Com nome futurista e origem baiana, o FlatFish está chamando atenção como uma das maiores inovações tecnológicas do Brasil na área de manufatura avançada. O pequeno robô submarino atua a quilômetros de profundidade, realizando inspeções precisas em estruturas de petróleo e gás espalhadas pelo mundo.

Desenvolvido pelo Senai CIMATEC, em Salvador, em parceria com a Shell Brasil e o instituto alemão DFKI, o FlatFish é o primeiro veículo submarino autônomo (AUV) criado no Brasil. Seu desenvolvimento começou em 2014 e exigiu quase uma década de trabalho intensivo, troca de conhecimentos com especialistas internacionais e a formação de uma equipe altamente qualificada em robótica e inteligência artificial.

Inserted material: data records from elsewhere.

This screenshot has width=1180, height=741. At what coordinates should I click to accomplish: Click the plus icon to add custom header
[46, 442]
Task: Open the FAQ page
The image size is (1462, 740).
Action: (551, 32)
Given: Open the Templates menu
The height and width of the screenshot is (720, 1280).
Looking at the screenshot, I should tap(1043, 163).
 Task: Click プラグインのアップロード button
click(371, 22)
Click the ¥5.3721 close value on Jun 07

Projetado para operar sem controle humano direto e sem conexão física com embarcações, o robô tem como principal função inspecionar e monitorar infraestruturas submarinas, como dutos e equipamentos em plataformas offshore. Com tecnologia de ponta, ele coleta dados e produz imagens em 3D de alta resolução, permitindo a identificação precoce de falhas e prevenindo acidentes.
Com capacidade de mergulhar até 3 mil metros de profundidade, o FlatFish pode se movimentar em todas as direções e possui uma autonomia prolongada, o que reduz a necessidade de embarcações de apoio. Ao final de cada missão, o equipamento retorna à sua base subaquática — conhecida como “garagem submarina” — onde é recarregado para novas operações.
Segundo o gerente executivo do Senai CIMATEC, Leonardo Nardy, os desafios foram muitos, desde a formação de uma equipe especializada até o domínio das tecnologias de navegação e inteligência artificial. “Foram anos de intercâmbio com centros internacionais e testes em ambientes extremos, mas hoje temos uma tecnologia de classe mundial feita na Bahia”, destaca.
O FlatFish representa não só um avanço para a indústria de petróleo e gás, mas também um marco na inovação tecnológica nacional, mostrando que soluções de alto impacto podem nascer bem aqui, no litoral brasileiro.